TUESDAY, Oct. 9, 2018 (HealthDay News) – It’s not always easy – even for doctors – to tell if someone has type 1 or type 2 diabetes when they’re diagnosed as an adult.
And a new study finds mistakes are common.
That’s what happened to British Prime Minister Theresa May when she was diagnosed with type 2 diabetes in 2012. She was in her 50s at the time. Despite having all of the symptoms common to type 1 diabetes, including rapid weight loss, her doctor initially said she had type 2 diabetes.
After the prescribed medications didn’t help, May’s doctor ran more tests and realized she had type 1 diabetes.
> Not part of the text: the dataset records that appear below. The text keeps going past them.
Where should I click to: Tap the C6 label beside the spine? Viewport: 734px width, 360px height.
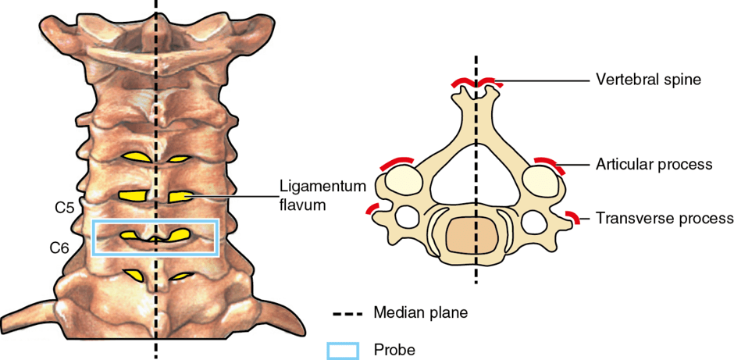click(x=60, y=248)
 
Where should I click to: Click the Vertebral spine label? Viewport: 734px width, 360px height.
click(x=647, y=80)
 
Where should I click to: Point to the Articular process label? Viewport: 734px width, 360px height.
click(x=654, y=165)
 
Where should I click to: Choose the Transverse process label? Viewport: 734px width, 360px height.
click(x=665, y=218)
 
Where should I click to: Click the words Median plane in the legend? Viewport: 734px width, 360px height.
click(x=421, y=312)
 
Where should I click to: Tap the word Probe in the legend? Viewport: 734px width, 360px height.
click(x=395, y=349)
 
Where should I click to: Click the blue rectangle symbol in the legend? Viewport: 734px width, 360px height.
click(x=343, y=350)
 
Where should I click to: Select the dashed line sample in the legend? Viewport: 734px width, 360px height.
click(x=343, y=312)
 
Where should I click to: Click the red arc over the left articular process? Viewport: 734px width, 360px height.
click(x=396, y=163)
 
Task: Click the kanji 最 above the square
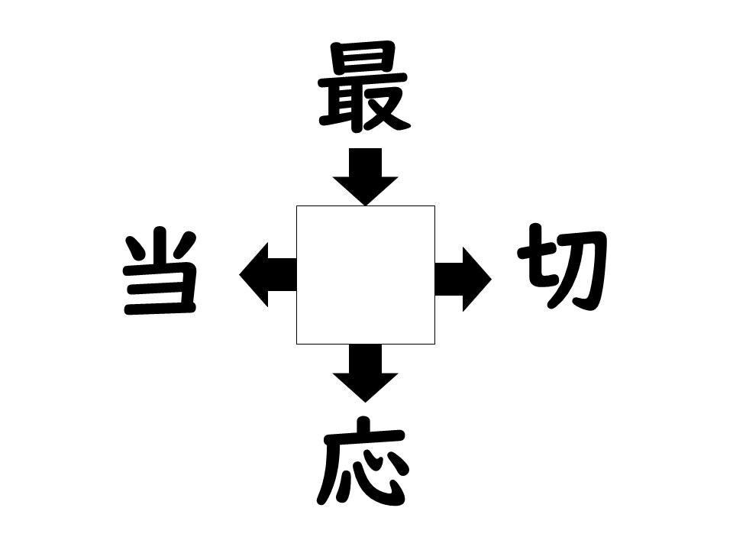tap(364, 86)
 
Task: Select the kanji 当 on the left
tap(160, 271)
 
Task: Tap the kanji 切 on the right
tap(563, 267)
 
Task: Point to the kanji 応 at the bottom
tap(363, 461)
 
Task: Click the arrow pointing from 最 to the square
tap(365, 176)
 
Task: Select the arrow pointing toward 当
tap(268, 274)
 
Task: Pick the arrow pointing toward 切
tap(463, 280)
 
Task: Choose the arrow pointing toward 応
tap(365, 374)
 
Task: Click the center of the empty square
tap(366, 275)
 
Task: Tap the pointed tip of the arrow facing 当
tap(239, 274)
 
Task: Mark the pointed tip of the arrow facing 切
tap(491, 280)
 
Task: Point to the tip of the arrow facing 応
tap(365, 403)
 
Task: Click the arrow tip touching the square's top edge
tap(365, 205)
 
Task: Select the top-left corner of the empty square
tap(296, 205)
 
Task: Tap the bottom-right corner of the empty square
tap(435, 345)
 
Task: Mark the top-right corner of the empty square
tap(435, 205)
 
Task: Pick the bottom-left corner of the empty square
tap(296, 345)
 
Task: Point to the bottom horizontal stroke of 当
tap(160, 308)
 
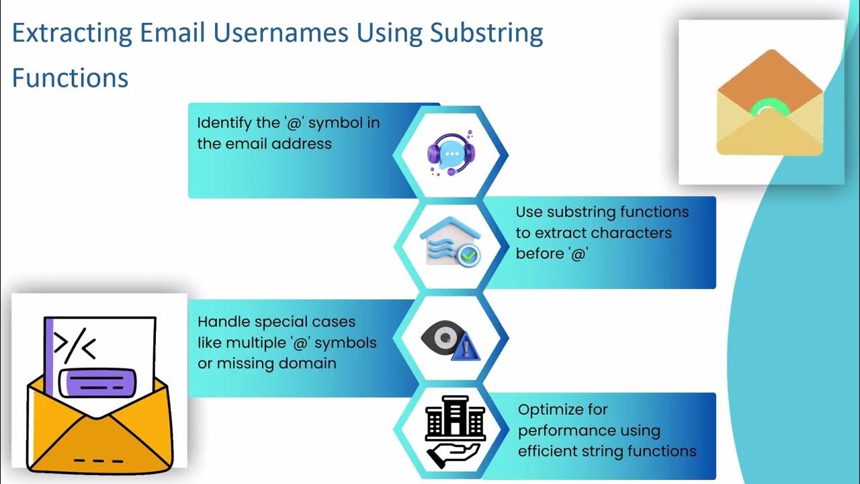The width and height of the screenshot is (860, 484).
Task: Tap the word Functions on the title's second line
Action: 70,78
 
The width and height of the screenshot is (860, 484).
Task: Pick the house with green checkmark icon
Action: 449,243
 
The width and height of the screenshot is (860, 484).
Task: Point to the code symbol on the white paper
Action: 75,345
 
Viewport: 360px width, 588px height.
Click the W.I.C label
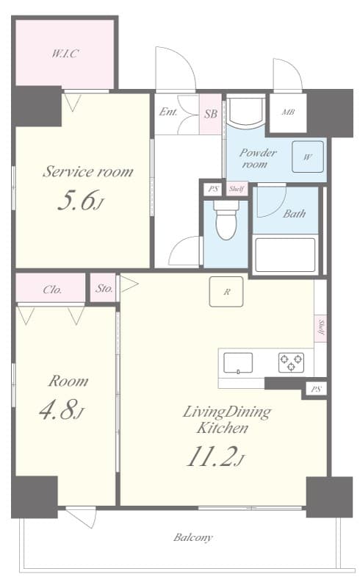tap(65, 54)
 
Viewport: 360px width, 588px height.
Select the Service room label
tap(87, 172)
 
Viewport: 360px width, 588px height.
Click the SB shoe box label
tap(210, 113)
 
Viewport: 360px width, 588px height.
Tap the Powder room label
tap(258, 158)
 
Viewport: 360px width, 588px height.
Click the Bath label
tap(294, 214)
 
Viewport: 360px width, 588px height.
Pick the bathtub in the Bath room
tap(285, 254)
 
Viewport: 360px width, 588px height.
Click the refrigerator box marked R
tap(227, 292)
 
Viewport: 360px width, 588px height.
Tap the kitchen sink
tap(238, 362)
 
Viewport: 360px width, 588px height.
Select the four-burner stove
tap(290, 362)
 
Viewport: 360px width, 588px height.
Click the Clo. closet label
tap(51, 289)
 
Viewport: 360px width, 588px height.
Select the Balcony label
tap(193, 537)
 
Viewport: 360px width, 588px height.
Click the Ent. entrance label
tap(168, 113)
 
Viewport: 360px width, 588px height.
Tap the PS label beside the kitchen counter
tap(316, 389)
Her daily regimen was quickly changed from oral medications to injections of the hormone insulin.
“My very first reaction was that it’s impossible because at my age you don’t get it,” May told Diabetes U.K. “But then my reaction was: ‘Oh no, I’m going to have to inject’ and thinking about what that would mean in practical terms.”
So, how do doctors mix up the two conditions?
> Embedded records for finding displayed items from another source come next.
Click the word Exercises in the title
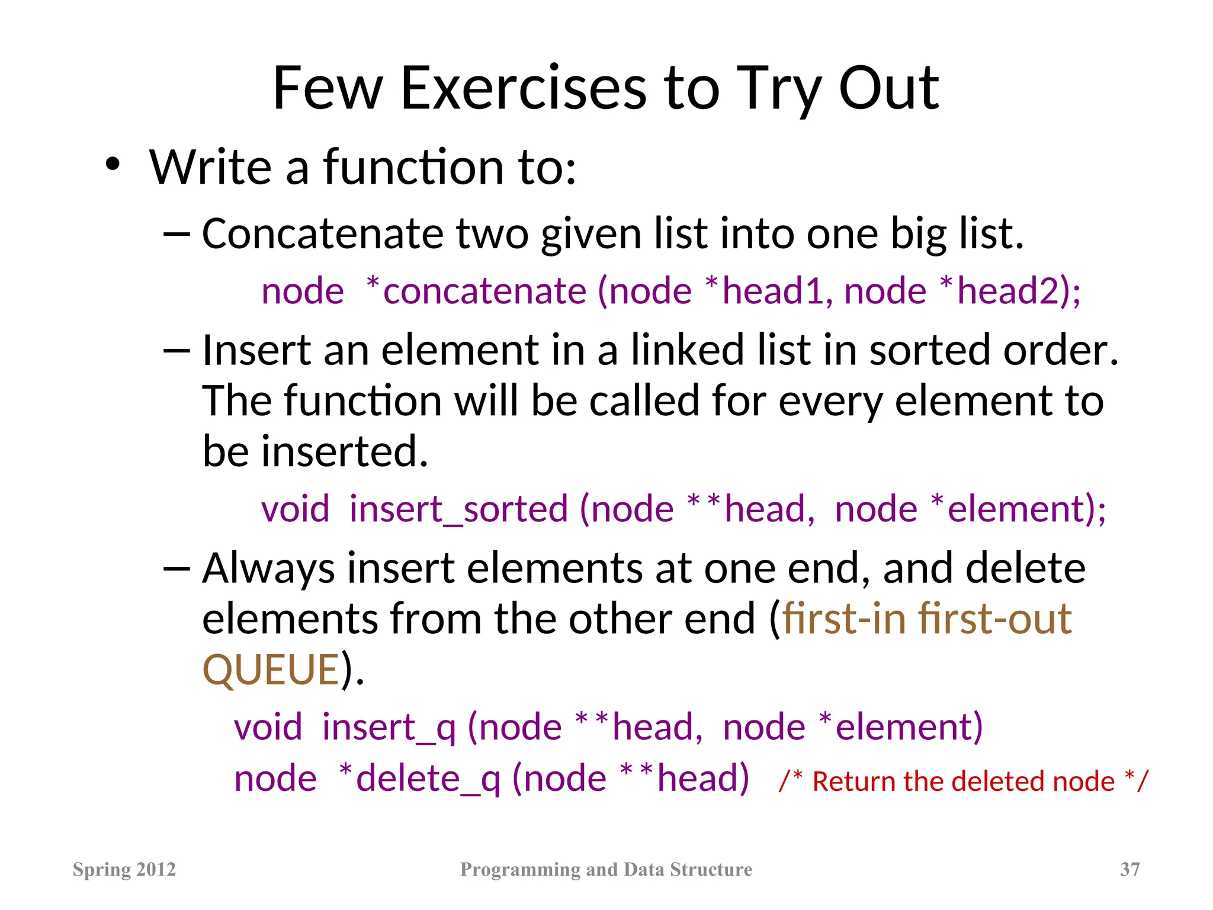(524, 89)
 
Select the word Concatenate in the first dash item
(323, 233)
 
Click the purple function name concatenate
(484, 291)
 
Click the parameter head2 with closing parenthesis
(1019, 291)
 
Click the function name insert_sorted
(458, 509)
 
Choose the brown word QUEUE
(271, 670)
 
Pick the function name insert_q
(389, 728)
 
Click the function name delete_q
(428, 778)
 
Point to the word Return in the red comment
(855, 781)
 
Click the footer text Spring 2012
(124, 869)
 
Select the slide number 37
(1129, 869)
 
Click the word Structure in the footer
(711, 869)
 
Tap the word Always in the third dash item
(268, 569)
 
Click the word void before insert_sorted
(296, 509)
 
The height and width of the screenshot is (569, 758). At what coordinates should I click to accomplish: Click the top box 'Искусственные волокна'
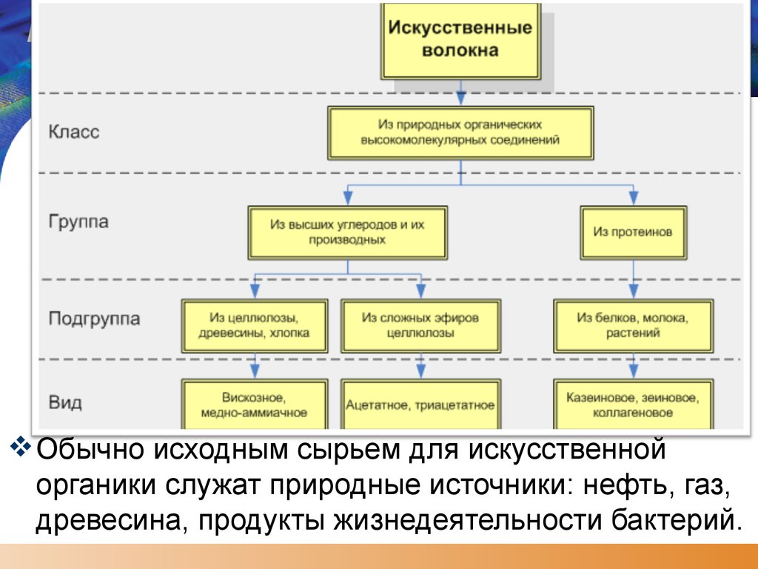[x=460, y=40]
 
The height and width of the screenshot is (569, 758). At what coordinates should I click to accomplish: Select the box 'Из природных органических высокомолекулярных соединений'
[x=460, y=133]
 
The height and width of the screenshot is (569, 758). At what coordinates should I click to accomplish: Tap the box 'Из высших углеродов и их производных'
[x=347, y=232]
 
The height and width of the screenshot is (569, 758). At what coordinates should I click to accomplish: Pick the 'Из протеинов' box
[x=633, y=232]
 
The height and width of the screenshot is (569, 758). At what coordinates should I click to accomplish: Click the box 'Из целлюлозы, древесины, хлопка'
[x=254, y=325]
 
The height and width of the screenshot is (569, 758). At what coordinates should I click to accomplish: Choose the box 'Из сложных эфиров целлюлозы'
[x=420, y=325]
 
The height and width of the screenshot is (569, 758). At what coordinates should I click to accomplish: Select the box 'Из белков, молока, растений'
[x=633, y=325]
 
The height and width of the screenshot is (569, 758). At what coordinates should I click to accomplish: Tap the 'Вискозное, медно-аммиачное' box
[x=254, y=405]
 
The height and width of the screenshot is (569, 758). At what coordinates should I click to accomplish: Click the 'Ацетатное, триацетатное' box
[x=420, y=405]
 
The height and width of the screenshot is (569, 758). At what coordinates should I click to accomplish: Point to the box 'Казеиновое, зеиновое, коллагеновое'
[x=633, y=405]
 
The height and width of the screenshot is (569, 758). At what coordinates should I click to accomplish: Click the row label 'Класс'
[x=74, y=132]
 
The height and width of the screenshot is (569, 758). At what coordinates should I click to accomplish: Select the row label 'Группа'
[x=78, y=222]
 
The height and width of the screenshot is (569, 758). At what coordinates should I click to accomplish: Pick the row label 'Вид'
[x=65, y=404]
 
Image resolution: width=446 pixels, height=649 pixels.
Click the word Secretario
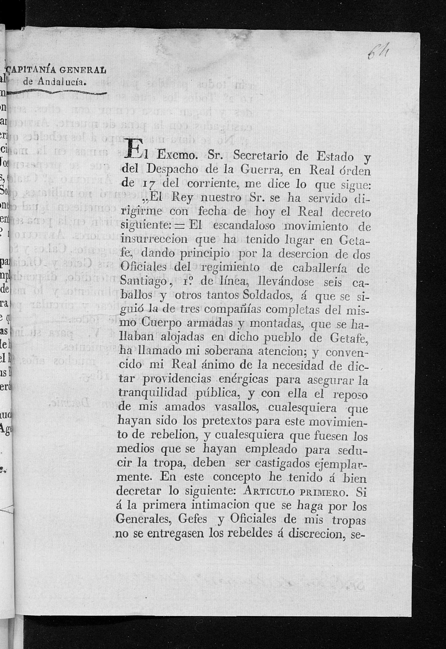tap(256, 156)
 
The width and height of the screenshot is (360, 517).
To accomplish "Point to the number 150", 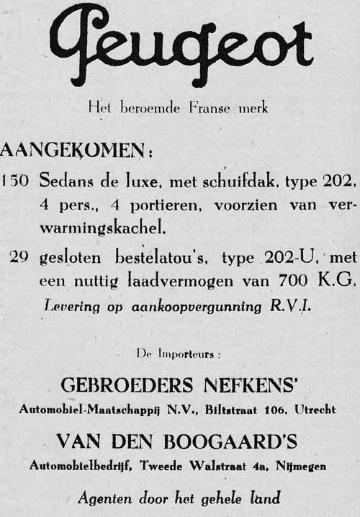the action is (15, 180).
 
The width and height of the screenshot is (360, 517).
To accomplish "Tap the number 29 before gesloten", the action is (19, 257).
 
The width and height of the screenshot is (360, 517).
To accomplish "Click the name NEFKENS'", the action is (249, 385).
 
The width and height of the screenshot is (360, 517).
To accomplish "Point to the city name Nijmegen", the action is (302, 466).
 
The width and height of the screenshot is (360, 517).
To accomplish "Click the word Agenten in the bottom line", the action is (106, 496).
It’s really hard to tell the difference in adults, study author Dr. Nick Thomas said.
“In childhood, almost all diabetes is as a result of type 1 diabetes. After 30 years of age [there’s] a dramatic increase in type 2 diabetes, and type 1 represents less than 5 percent of all cases of diabetes, so trying to identify cases is like finding a needle in a haystack,” Thomas said. He’s a clinical academic fellow at the University of Exeter in England.
There’s also a common misconception that type 1 diabetes can only occur in children. But that’s not the case.